Here's your soundtrack for this one. Play in the background, or not.



Tonight in Memphis, the New York Knicks did something they haven't done all year, and something that every other team has done already. They lost, for the first time, and while the result wasn't in any way surprising (they were on the down slope of a back to back, they had extended a lot of energy in getting a big road win in San Antonio, Memphis is really good right now, and maybe for the season, and has a significant home court advantage)... the way that they did it was telling.

By the numbers, it looks ordinary: big third quarter for the Grizz, Knicks only shot 5 of 19 from the arc, and New York's bigs (Carmelo Anthony, Tyson Chandler and even the startling effective Rasheed Wallace) all got into foul trouble. But it was the how, which you only saw if you watched the game, that was telling.

So far this year, the following three lifelong knuckleheads have been toeing the line for New York, and giving credence to the idea that while talent can not be learned, maturity is something you've got a chance to acquire.

1) Shooting guard J.R. Smith
2) Reserve big man Rasheed, and
3) Do-everything (or nothing) superstar Anthony.

So in the second quarter, as Smith came off a screen, got tangled up with the Grizz's Jerryd Baylesss in a play that happens at least six times a game when you play a team that cares about defense, and punctuated the encounter by going full hip turn, swivel and thrust with the elbow, being lucky to just catch Bayless in the shoulder and not with killing force precision, which led to Bayless (correctly) coming after the gunning twerp.
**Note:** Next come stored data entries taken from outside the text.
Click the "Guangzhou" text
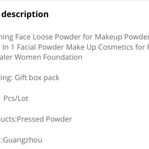This screenshot has width=149, height=149. coord(23,140)
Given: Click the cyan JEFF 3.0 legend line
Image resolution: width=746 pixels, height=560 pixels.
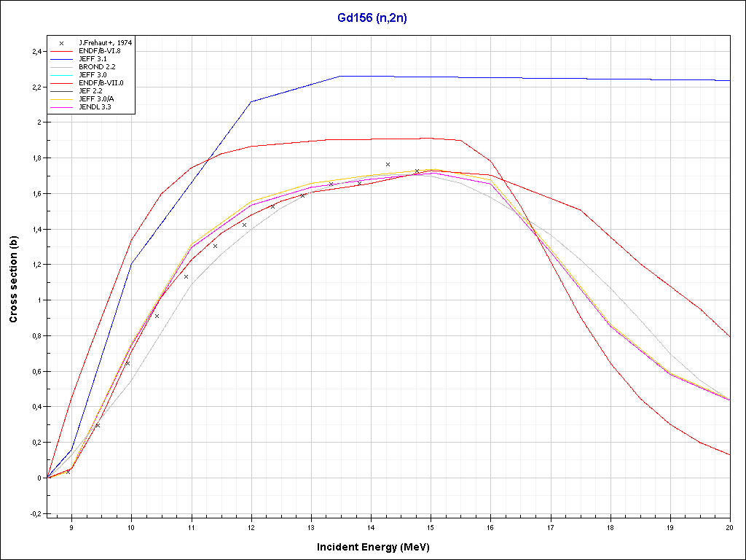Looking at the screenshot, I should point(62,74).
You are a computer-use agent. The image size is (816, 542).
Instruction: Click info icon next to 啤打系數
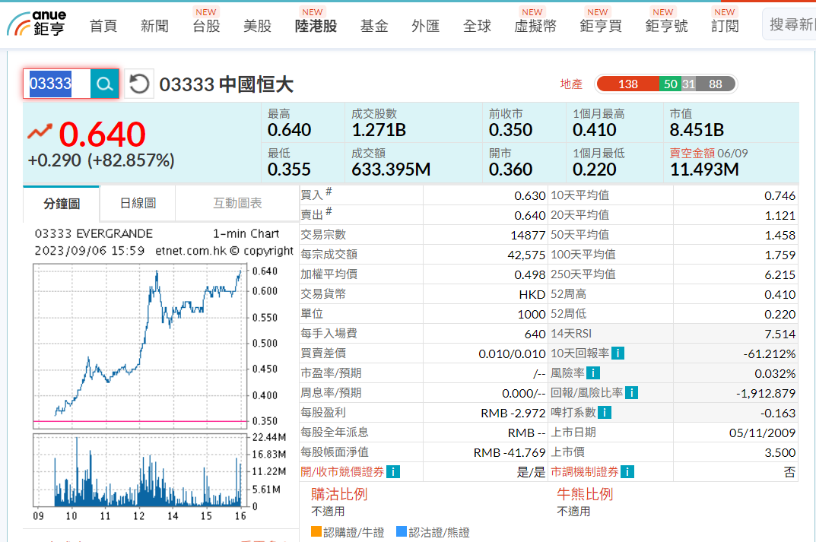[604, 413]
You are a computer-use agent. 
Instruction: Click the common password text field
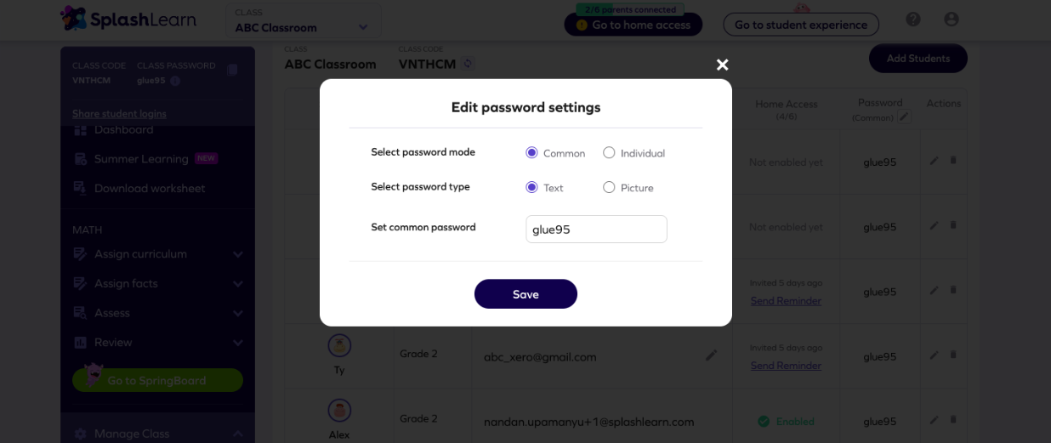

Check it out for yourself.


Well, scratch one of the Knicks' lucky talisman for 2012. Smith and Bayless both received technicals; I thought the former was justified an early exit, and if he doesn't wind up lighter in the wallet from this, we'll know that David Stern has already checked out on his remaining time and is just learning Chinese or something. Smith went on to have a meh night (4 of 10, 9 / 7 / 3 in 34 minutes), missing all of his shots from the arc, and more or less spending the rest of his time on the court looking like he was thinking hard about the fine.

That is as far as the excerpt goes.